Interaction between plant phenolics and rice protein improved oxidative stabilities of emulsion

Abstract

The interaction between rice protein isolate (RPI) and ferulic acid (FA) was systematically investigated. The results showed that fluorescence intensity of the RPI decreased gradually upon increasing the concentration of ferulic acid, and the maximum emission shifted from 352.0 to 359.2 nm. It was proposed that a static quenching of RPI-FA complex occurred, due to the hydrophobic interactions. Moreover, CD spectra and FT-IR spectroscopy data suggested that the concentration of β-turn and α-helix decreased while those of random coil and β-sheet increased in RPI-FA complex.
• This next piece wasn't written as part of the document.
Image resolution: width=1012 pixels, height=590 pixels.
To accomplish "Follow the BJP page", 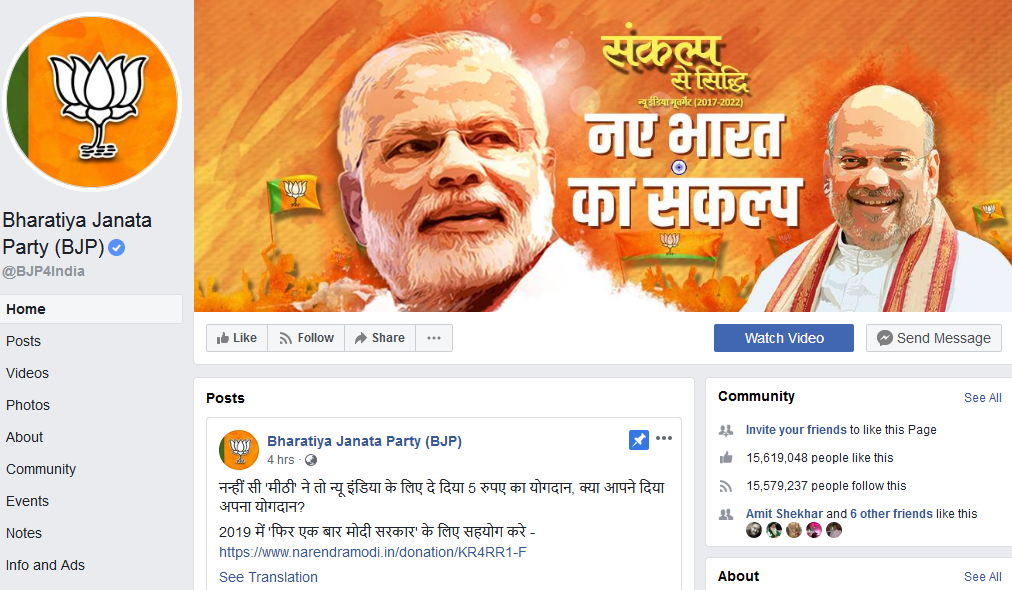I will coord(307,338).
The decrease of intensity of the amide I band and amide II band in the RPI-FA complex implied a significant reduction of protein α-helical structure and the presence of non-polar hydrophobic interactions. In addition, SDS-PAGE results demonstrated that ferulic acid reacted with glutelin acidic subunits (34–37 KDa) as well as globulin (26 KDa), and ferulic acid might bind with aromatic amino acid residues of RPI. Furthermore, the RPI-FA complex exhibited high DPPH• scavenging ability, ABTS+• scavenging ability and ORAC value. Finally, emulsion stabilized by RPI-FA complex could decrease the concentration of hydroperoxide, TBARS, and hexanal, thereby effectively restraining fat oxidation degradation.